Frequently Asked Questions About Aging Skin

This segment of AgingSkinNet provides answers to some common questions about the effects of aging and photoaging, diseases of the skin in older adults, and treatments for aging skin.

  1. What is shingles, and why does it occur only in older people?

  2. Why does the skin of older people bruise so easily?

  3. Older people often complain of itching skin. What causes this itching?

  4. Are liver spots a sign of liver disease?

  5. Is it appropriate for a woman to have a hair restoration procedure?

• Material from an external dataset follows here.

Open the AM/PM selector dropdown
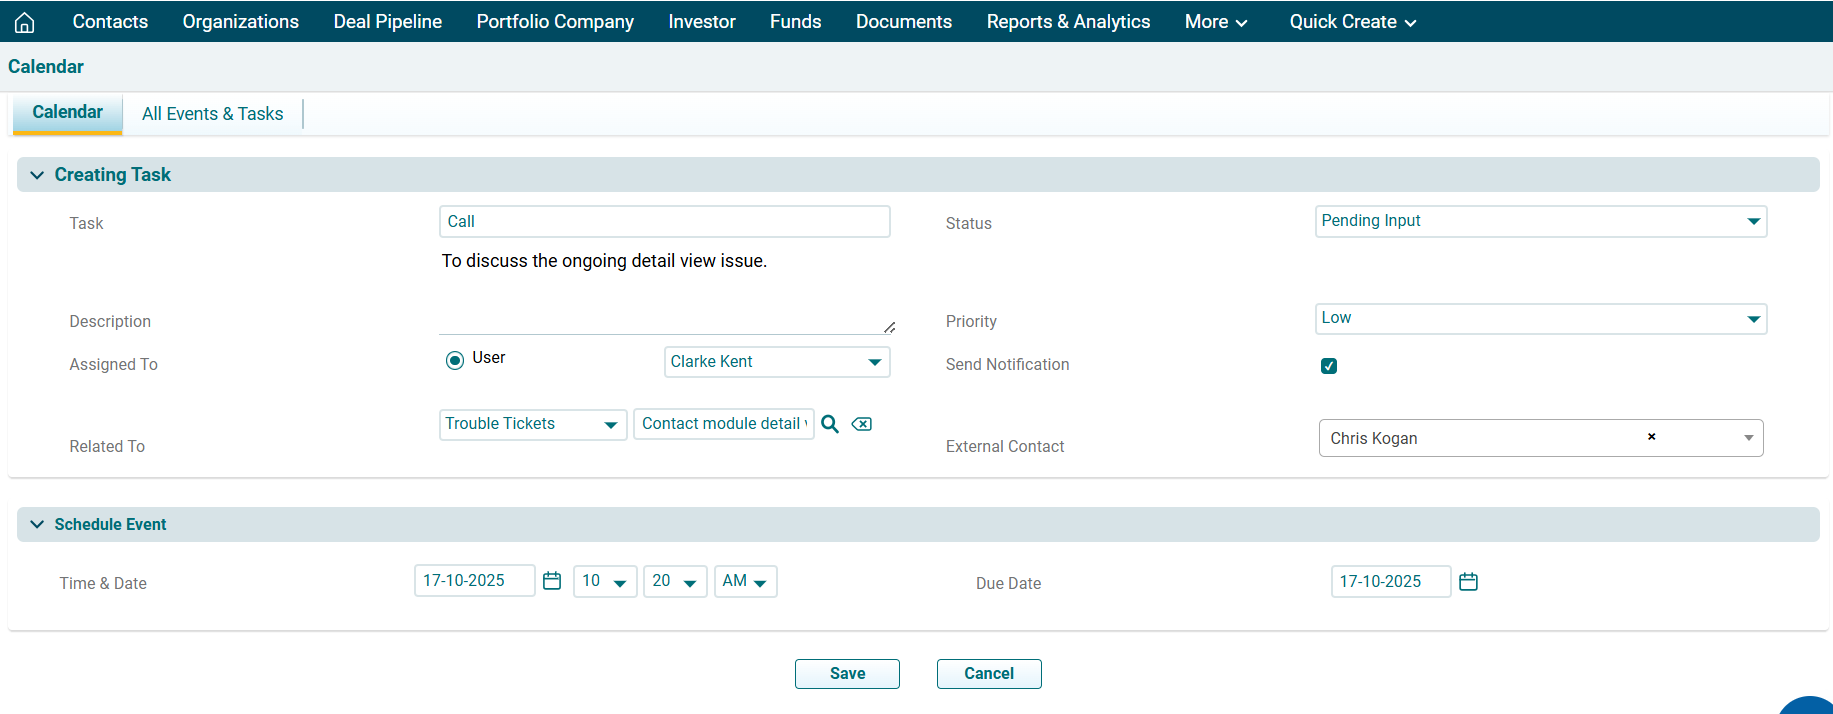The height and width of the screenshot is (714, 1833). 745,582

  1. What is shingles, and why does it occur only in older people?
    Shingles is a condition caused by a virus (herpes zoster) that also causes chicken pox. It is believed that the virus causes chicken pox in childhood, then lies dormant in nerve tissue for years or decades until it is reactivated to cause shingles. While shingles can affect people at any age, it is more common and often more painful in older adults.

    Reactivation of herpes virus is heralded by localized pain along the route of a nerve, as the virus causes the nerve tissue to become inflamed. After 2 or 3 days of pain that is often severe, the skin erupts with red and fluid-filled lesions along the route of the affected nerve. The skin lesions resemble those of chicken pox. As the condition progresses, new lesions continue to form and pain continues to be severe. The active phase may continue for a week or longer, but healing may require several weeks, especially in older adults. In some cases, branches of the optical nerve may be affected and vision may be impaired or even lost. A dermatologist should be consulted immediately if shingles is suspected. Treatment with anti-viral drugs is most effective in the early phase of shingles.

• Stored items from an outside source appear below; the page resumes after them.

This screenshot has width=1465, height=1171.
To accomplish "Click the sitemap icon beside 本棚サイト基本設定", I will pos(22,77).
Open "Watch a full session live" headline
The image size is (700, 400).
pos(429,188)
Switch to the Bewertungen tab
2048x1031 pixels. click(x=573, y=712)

  2. Why does the skin of older people bruise so easily?
    As people age, the skin becomes thinner and fat padding under the skin is lost. Thus, blood vessels are less protected from injury. An injury inflicted by mild trauma—for example, bumping against a table or being hit by a tennis ball—may result in a substantial bruise. In some instances, bruising may be an indication of an underlying condition. Bruises that appear for no apparent reason may indicate a bleeding disorder. Anti-clotting medications may cause bleeding under the skin.

  3. Older people often complain of itching skin. What causes this itching?
    Aging and photoaging reduce the capacity of the skin to moisturize itself, so the skin becomes dry. Dry skin is one of the major causes of itchiness in aging skin. Over-the-counter moisturizing agents may relieve itching due to dry skin. Other causes of itchy skin often require the attention of a dermatologist. Elderly skin is sometimes more sensitive to clothing fabrics (especially wool), soaps and detergents, and other items encountered in everyday living. Identification of the sensitizing agents and limiting exposure to them may reduce the itchiness. Allergies to a host of indoor and outdoor agents may cause itching. Some medications cause itchiness as a side effect. Severe itching as well as itching that does not respond to moisturizing should be evaluated by a dermatologist.

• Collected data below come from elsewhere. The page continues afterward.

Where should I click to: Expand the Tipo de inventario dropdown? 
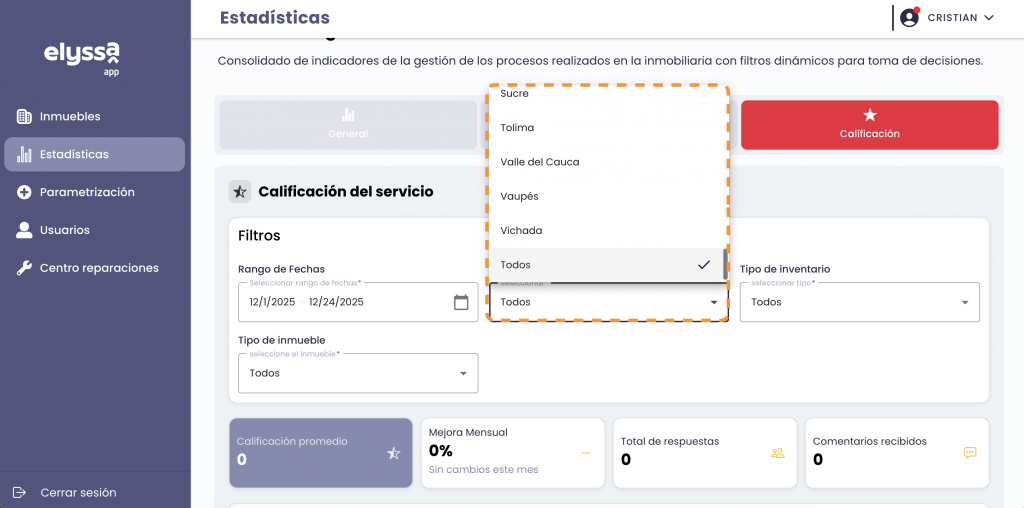coord(859,302)
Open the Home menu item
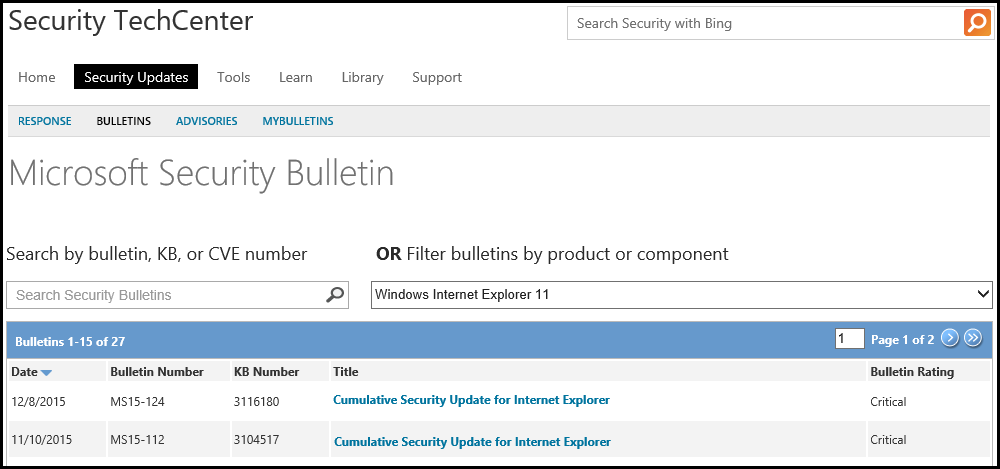 coord(37,77)
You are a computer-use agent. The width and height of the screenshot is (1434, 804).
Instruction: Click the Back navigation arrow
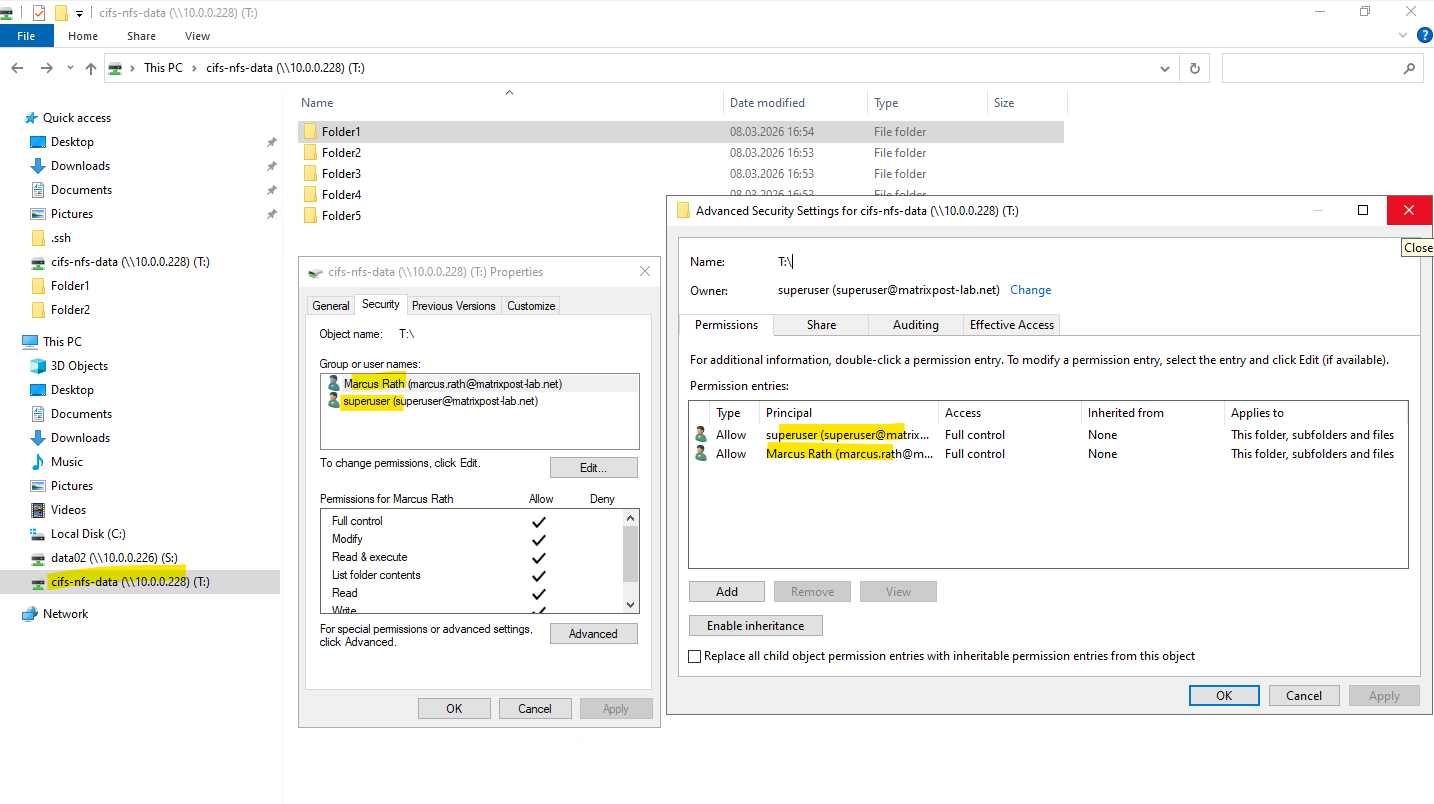(17, 68)
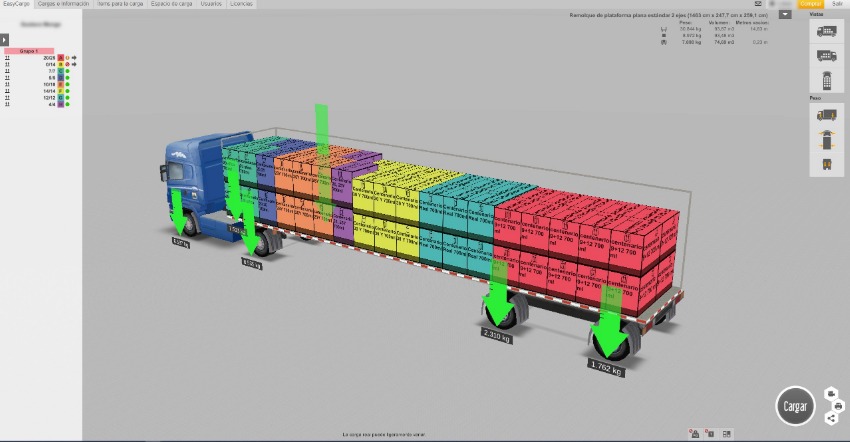Click the red A color swatch

coord(60,58)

  4. Are liver spots a sign of liver disease?
    Liver spots have nothing to do with the liver, and they are not an indication of liver disease. They are more correctly called "age spots" and "photoaging spots". In medical terminology they are called lentigines or lentigos. Their typical appearance is light to dark brown (nearly black) flat patches on the hands, face, legs or feet. The edges of the spots are rounded, giving them a resemblance to a large freckle. One may appear by itself, or several may cluster together. The causes of these spots are (1) an inherited tendency to form them, and (2) chronic sun exposure. They can be removed by a dermatologist.

    There are no effective preventive measures for hereditary age spots. Photoaging may be prevented or moderated by avoiding excessive sun exposure and using effective sunscreen (Please see Prevention of Photoaging). Age spots are not cancerous or precancerous. However, pigmented lesions that may be similar in appearance, but have uneven rather than rounded edges, could be melanoma and should be evaluated by a dermatologist (Please see Skin Cancer).

  5. Is it appropriate for a woman to have a hair restoration procedure? Isn’t this something usually done for men?
    Hair loss is a problem affecting about 35 million men in the United States—and about 22 million women. Although hair transplantation and other hair restoration procedures were at first used primarily for men to correct male pattern baldness, women have increasingly turned to dermatologists for help in restoring a "full head of hair" look. Inherited tendency is a major cause of hair loss in women just as in men. Hormonal changes of pregnancy can lead to hair loss. Other causes include stress and nutritional deficiencies. Before a hair restoration program is undertaken by a woman, a dermatologist must evaluate the cause(s) of hair loss and recommend the hair restoration procedure that will be most effective (Please see Hair Loss).